Un moment interloqué, M. de Paulac avait fini par rire de très bon cœur.

— Ma foi, monsieur Gaspard, l’histoire est bonne ! j’avais entendu parler de la galégeade de Provence. J’avoue que je ne comprenais pas bien la signification du mot ; mais la chose se fait très bien entendre d’elle-même ; et si j’étais le prince, et que vous fussiez condamné à mort — ce qui pourra bien vous arriver, — je n’hésiterais pas à signer votre grâce. Quand vous aurez noté que je ne puis en aucune façon vous empêcher d’entrer dans mon meilleur habit de voyage (il est tout neuf par parenthèse), j’ajouterai qu’en me sauvant du ridicule qui m’était promis, vous vous montrez fort honnête homme. Et je me sentirai assez disposé, si les circonstances me le permettent, à dire partout que mes agents, ayant été assez habiles pour éventer le complot formé contre moi, c’est grâce à eux que j’aurai évité la fausse Auberge des marins. Si enfin, un inconnu spirituel (je dirai spirituel) a su, en se faisant passer pour moi, rendre les conjurés victimes de leur propre complot, du moins ne saura-t-on jamais que je fus, de gaîté de cœur, pour quelque chose dans cette heureuse vengeance.
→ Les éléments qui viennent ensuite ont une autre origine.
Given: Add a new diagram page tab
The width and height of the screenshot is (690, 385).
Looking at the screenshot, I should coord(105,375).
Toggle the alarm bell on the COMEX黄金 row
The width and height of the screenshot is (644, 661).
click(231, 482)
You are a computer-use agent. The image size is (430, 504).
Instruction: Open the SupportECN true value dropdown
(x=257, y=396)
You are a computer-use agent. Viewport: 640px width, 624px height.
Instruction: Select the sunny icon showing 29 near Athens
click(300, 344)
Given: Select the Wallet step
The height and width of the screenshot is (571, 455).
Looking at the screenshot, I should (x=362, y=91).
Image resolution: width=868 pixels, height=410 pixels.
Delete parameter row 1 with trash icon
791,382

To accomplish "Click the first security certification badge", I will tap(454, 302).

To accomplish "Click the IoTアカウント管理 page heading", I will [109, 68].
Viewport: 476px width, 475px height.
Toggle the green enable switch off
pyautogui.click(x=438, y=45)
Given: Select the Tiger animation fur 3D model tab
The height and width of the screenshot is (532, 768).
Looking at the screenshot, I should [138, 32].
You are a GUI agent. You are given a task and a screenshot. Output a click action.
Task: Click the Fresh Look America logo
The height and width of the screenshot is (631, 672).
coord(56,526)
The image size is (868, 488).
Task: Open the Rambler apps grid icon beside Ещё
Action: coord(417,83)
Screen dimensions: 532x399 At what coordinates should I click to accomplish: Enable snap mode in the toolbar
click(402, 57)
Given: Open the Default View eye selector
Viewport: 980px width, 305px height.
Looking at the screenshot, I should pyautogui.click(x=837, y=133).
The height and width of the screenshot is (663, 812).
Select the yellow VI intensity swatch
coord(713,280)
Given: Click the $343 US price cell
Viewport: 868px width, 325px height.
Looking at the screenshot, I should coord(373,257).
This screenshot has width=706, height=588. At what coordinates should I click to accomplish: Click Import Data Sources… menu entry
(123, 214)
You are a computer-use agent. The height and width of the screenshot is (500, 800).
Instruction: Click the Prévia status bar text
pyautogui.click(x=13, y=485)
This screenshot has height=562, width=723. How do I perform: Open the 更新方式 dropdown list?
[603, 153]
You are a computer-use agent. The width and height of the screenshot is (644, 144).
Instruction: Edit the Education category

— Nous nous comprenons, dit Gaspard. Et c’est vous qui êtes, monsieur, le plus spirituel du monde.

— Et vous, monsieur, dit M. de Paulac, vous êtes bien le plus aimable et le plus séduisant des bandits de France.

Ils se saluèrent.

— Cette salle, monsieur de Paulac, est mise à votre disposition pour le temps de votre séjour, c’est-à-dire jusqu’au lendemain de la soirée de M. Marin. Votre secrétaire et votre majordome vont vous être rendus. Vous jouirez d’une liberté relative, sous bonne garde. Et croyez, je vous prie, qu’il y aura plus de sécurité pour vous à attendre ici la fin de notre petite comédie, qu’à tenter une fuite certainement vouée à l’insuccès. Je suis, monsieur, votre très humble et très dévoué serviteur.

M. de Paulac esquissa de nouveau un salut aimable ; et Gaspard quitta un homme à la fois confus, étonné, navré et enchanté d’être le prisonnier d’un bandit si galant homme.


Dans la valise de M. de Paulac, que Gaspard fit ouvrir, on trouva, avec ses habits de gala, les papiers qui l’accréditaient auprès du Parlement et du gouverneur de Provence. On trouva notamment un ordre signé du Roi, enjoignant à tous officiers et magistrats du royaume, de faciliter sa mission à M. le marquis de Paulac, chevalier de l’ordre du Saint-Esprit, — par tous les moyens en leur pouvoir.

Gaspard fit appeler M. de Paulac et lui emprunta ces papiers, en souriant.

— Soyez tranquille, monsieur, lui dit-il, ils vous seront fidèlement rendus ; et je ne m’en servirai que dans votre intérêt.